Improving Efficiency of GPU Kernel Optimization Agents using a Domain-Specific Language and Speed-of-Light Guidance

arXiv cs.AI / 4/1/2026

💬 OpinionDeveloper Stack & InfrastructureIdeas & Deep AnalysisModels & Research

Key Points

  • The paper argues that GPU kernel optimization with LLM agents is costly because each trial requires generating, compiling, validating, and profiling candidates across a large design space.
  • It proposes two efficiency principles: using a compact, higher-level domain-specific language (DSL) to reduce low-impact reasoning while preserving key optimization levers, and using Speed-of-Light (SOL) guidance to estimate performance headroom and stop wasting search near diminishing returns.
  • The implementation, μCUTLASS, provides a DSL plus a compiler for CUTLASS-backed GPU kernels covering configuration, epilogue fusion, and multi-stage pipelines.
  • Experiments on 59 KernelBench problems show that moving from low-level code generation to DSL-based generation (GPT-5-mini) changes performance from a 0.40× regression to a 1.27× speedup over PyTorch, with SOL guidance increasing it further to 1.56×.
  • SOL-guided budgeting reduces LLM token usage by 19–43% while preserving at least 95% of the geomean speedup, and it can flag potential benchmark-gaming kernels that look fast but fail the intended computation.

Abstract

Optimizing GPU kernels with LLM agents is an iterative process over a large design space. Every candidate must be generated, compiled, validated, and profiled, so fewer trials will save both runtime and cost. We make two key observations. First, the abstraction level that agents operate at is important. If it is too low, the LLM wastes reasoning on low-impact details. If it is too high, it may miss important optimization choices. Second, agents cannot easily tell when they reach the point of diminishing returns, wasting resources as they continue searching.
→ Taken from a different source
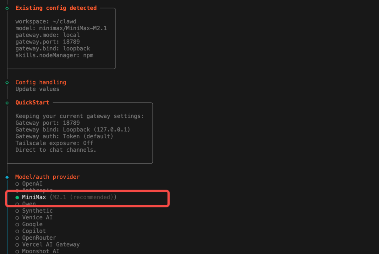Choose the Venice AI provider
Viewport: 379px width, 254px height.
coord(37,217)
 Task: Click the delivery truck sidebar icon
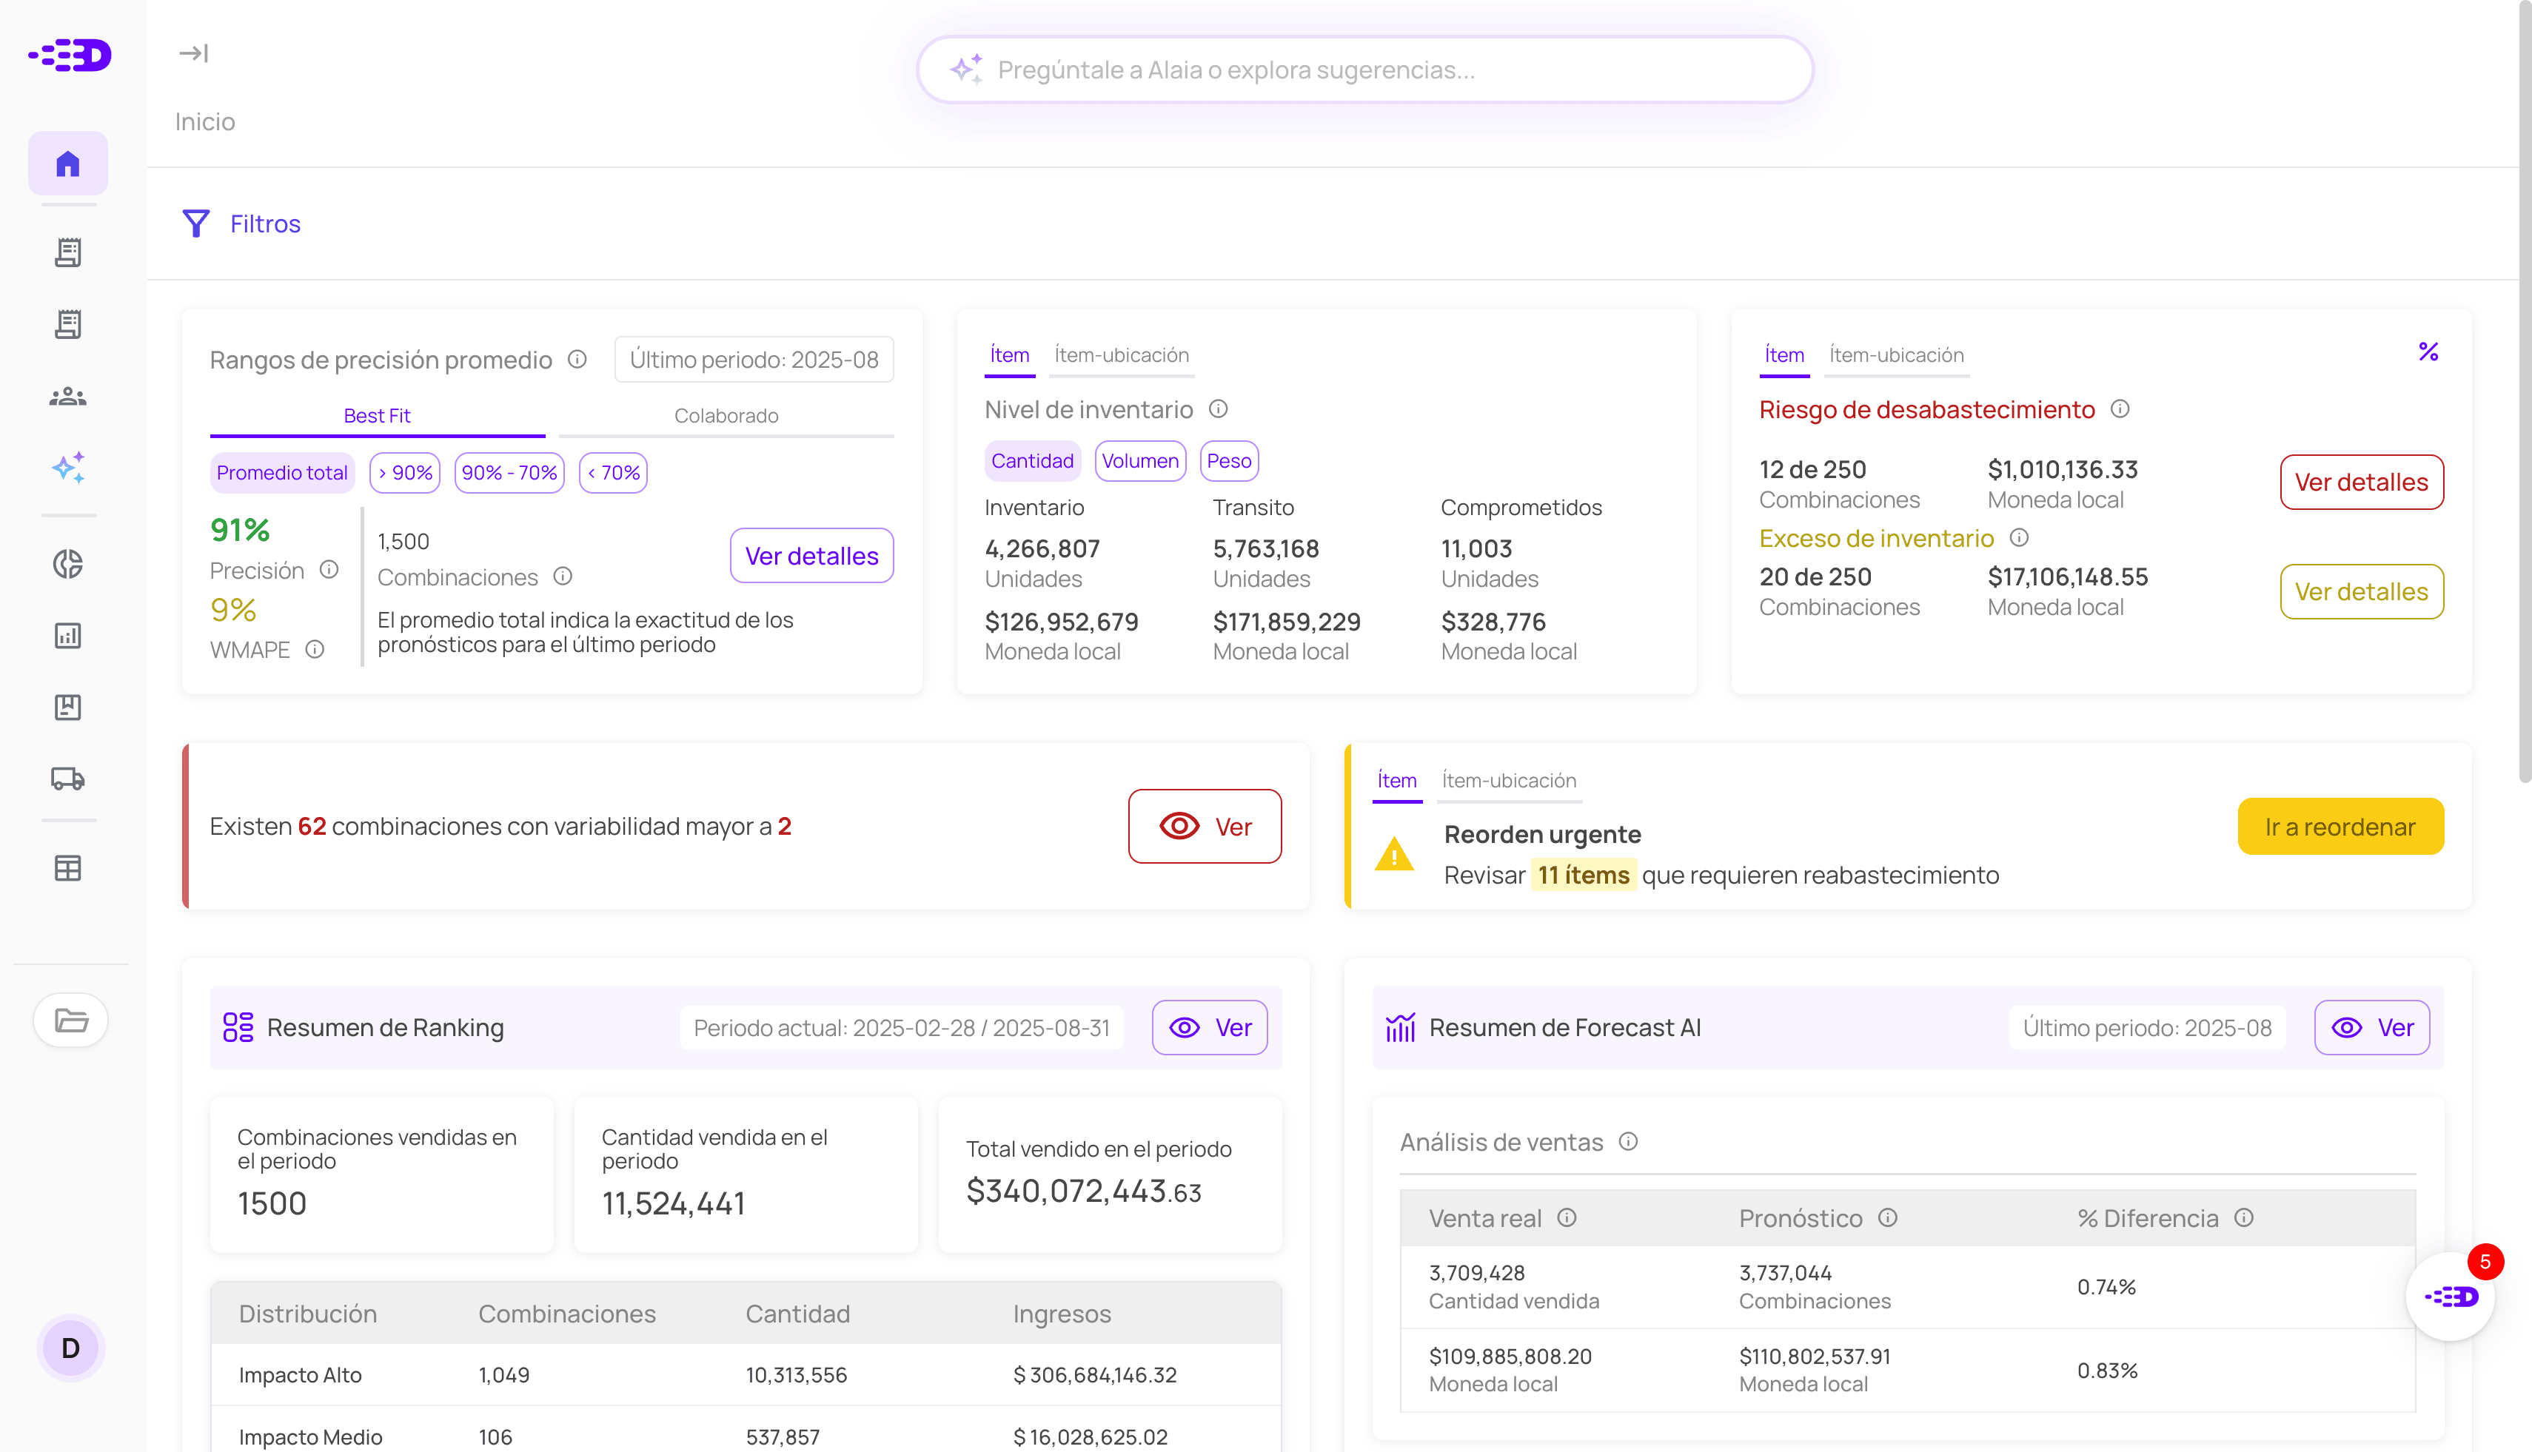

These observations motivate two design principles to improve efficiency: (1) a compact domain-specific language (DSL) that can be learned in context and lets the model reason at a higher level while preserving important optimization levers, and (2) Speed-of-Light (SOL) guidance that uses first-principles performance bounds to steer and budget search. We implement these principles in \muCUTLASS, a DSL with a compiler for CUTLASS-backed GPU kernels that covers kernel configuration, epilogue fusion, and multi-stage pipelines. We use SOL guidance to estimate headroom and guide optimization trials, deprioritize problems that are near SOL, and flag kernels that game the benchmark. On 59 KernelBench problems with the same iteration budgets, switching from generating low-level code to DSL code using GPT-5-mini turns a 0.40x geomean regression into a 1.27x speedup over PyTorch. Adding SOL-guided steering raises this to 1.56x. Across model tiers, \muCUTLASS + SOL-guidance lets weaker models outperform stronger baseline agents at lower token cost. SOL-guided budgeting saves 19-43% of tokens while retaining at least 95% of geomean speedup, with the best policy reaching a 1.68x efficiency gain. Lastly, SOL analysis helps detect benchmark-gaming cases, where kernels may appear fast while failing to perform the intended computation.